Den Ermittlungen zufolge aber waren es diese beiden Männer, die am 16. Januar pöbelnd vor der Schule standen. Sie sollen zwei Jungen gegen 14.55 Uhr als „Scheißjuden“ und „Drecksjuden“ beschimpft haben. Der ältere Angeklagte soll einen seiner beiden Hunde auf einen 16-Jährigen gehetzt, der Jüngere soll zudem den Hitlergruß gezeigt haben. Die Anklage wirft ihnen versuchte Körperverletzung und Volksverhetzung vor.

Stefan W., ein kräftiger Mann mit kahlem Schädel, gab zu, dass es einen Vorfall vor der Schule gab. Doch er und F. hätten die Jungen nicht antisemitisch beschimpft. Den Streit habe ein anderer „Kollege“ begonnen. „Der wollte Zigaretten schnorren.“ Als jener Punk gegen einen Parkschein-Automaten lief, hätten die Schüler gelacht. „Da hat sich die dumme Aktion leider ergeben.“ Er habe einem Jungen Angst machen wollen, gab W. zu. „Aber doch nicht verletzen!“ Er habe seinen laut bellenden Hund die ganze Zeit am Halsband festgehalten.

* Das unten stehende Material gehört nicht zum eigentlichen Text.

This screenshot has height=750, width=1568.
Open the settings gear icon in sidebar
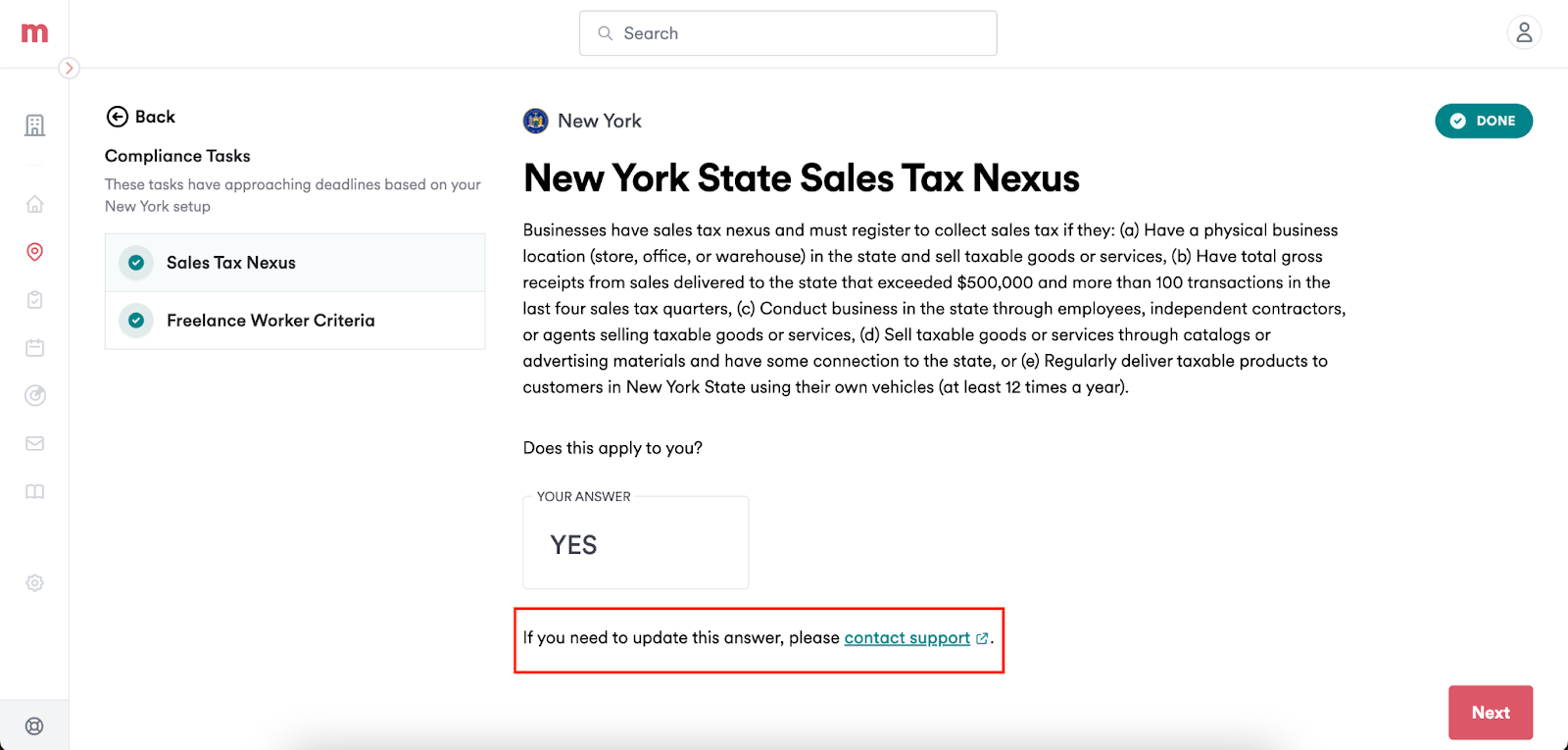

Und außerdem hätten sie gar nicht gewusst, dass es sich um eine jüdische Schule handele, versicherte W.

Der Hund lief auf den 16-Jährigen zu. „Er hätte mich beinahe gepackt“, sagte der 16-jährige Schüler vor Gericht. Das Tier verfolgte ihn bis zu einer nahe gelegenen Bäckerei, wo er sich in Sicherheit bringen konnte. Zeugen alarmierten sofort die Polizei. Wenig später wurden F. und W. festgenommen. Ruslan G. sagte: „Die Beschimpfungen kamen von diesen beiden Herren.“ Einer der Punks habe seinem Hund befohlen: „Fass!“ Der Prozess wird am 14. April fortgesetzt.